In his last season with the Knights, Taylor played in 31 games averaging 26.2 points to go along with five rebounds per game. He was originally drafted by the Washington Wizards but was acquired by the Houston Rockets in a draft day trade. After a few injuries to the Rockets backcourt, he got a short opportunity to perform in a starting role. But after returning to the bench, Taylor’s impatience in dealing with the business and politics of the NBA led to a domino of events that would drive him out of the league.

“I was in Houston — they finally let me play … I was starter for four games,” Taylor said. “The first game against the Lakers, I held Kobe [Bryant] to the lowest he had all season, and then I had a career high. The next game I had like 14 [points], the game after that I had a double-double, the game after that everyone got healthy, and I went back to the bench.

“I came into practice one day and one of the player development coaches walked up to me, and he was like, ‘We had a meeting, and we think it would be best if you back off of Chase Budinger.’ When they basically told me to back off of him, it crushed me.”

Taylor eventually asked for a trade in 2010 and ultimately wound up playing for the Sacramento Kings, only to find himself on the outside looking in for many years. His cousin David Bostic has watched Taylor since they were kids, growing up with the same obstacles to hurdle on a day-to-day basis, and he believes that the lessons Taylor has learned throughout the years will make him a great role model for the game.

“He kind of took it for granted,” Bostic said. “He’s an awesome player. He finally made it to the NBA, and his rookie year, he said he kind of took it for granted.

“If you talk to him now, he’s a full-grown man, and he fully understands the business side of the NBA and the actual playing on the court side to the fullest. Now, it’s like once he gets his next shot, I guarantee he’s going to be the perfect role model for the NBA — he’s finally ready, he’s finally mature as much as I believe that he can mature.”

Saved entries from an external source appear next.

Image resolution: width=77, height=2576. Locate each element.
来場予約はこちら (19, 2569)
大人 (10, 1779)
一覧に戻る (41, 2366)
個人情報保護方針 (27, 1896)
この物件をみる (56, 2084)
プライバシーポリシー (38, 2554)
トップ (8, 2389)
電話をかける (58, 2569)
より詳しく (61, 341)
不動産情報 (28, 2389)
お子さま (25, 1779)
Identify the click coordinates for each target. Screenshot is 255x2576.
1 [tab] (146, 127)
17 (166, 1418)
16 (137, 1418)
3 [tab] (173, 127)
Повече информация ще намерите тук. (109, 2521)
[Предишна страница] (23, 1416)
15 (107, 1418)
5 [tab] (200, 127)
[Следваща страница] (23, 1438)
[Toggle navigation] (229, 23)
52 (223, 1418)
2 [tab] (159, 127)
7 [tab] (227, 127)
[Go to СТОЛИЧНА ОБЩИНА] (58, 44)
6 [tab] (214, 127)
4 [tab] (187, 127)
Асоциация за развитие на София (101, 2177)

Taylor is also aware of the opportunity he has as a mentor to those who might be in similar circumstances.

“I believe that I’m someone who can say when someone comes to me, ‘Man, I just got cut,’ [that] hey, it’s not the end of the road, I’ve been there — look at me now.”

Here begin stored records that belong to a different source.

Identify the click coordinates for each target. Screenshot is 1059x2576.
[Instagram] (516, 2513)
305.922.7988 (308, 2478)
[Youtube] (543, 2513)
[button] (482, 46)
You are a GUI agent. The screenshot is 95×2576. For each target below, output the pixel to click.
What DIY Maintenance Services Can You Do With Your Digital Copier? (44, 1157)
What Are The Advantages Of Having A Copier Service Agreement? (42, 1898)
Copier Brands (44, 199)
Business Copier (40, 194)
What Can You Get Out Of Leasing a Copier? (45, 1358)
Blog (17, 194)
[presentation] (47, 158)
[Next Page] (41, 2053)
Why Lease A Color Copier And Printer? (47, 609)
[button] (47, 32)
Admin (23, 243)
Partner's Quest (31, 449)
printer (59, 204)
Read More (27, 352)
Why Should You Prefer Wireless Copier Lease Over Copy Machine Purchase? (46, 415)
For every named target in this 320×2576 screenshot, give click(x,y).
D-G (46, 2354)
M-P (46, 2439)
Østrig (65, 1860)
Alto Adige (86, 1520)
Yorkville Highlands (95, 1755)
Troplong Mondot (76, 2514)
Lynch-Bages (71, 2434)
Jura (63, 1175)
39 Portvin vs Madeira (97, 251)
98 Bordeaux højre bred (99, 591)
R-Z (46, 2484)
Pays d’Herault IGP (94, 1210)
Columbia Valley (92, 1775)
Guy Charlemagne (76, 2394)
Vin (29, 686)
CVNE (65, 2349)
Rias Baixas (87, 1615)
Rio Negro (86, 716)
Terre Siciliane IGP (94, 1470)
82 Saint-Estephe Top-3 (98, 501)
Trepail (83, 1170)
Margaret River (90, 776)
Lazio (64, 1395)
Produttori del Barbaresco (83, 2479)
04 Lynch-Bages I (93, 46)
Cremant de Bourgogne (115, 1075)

At the end of the day, Taylor just wants a shot at playing at the highest level of professional basketball again, and he believes that things will work in his favor.

“I know everything happens for a reason so I keep pushing. I don’t live in this world; my mind is always up here,” Taylor said as he pointed up. “So even though these GMs say this [or] that, I know who has the final say-so — that’s how I live my life ... I’m [going] to keep pushing until it’s not in my heart anymore.”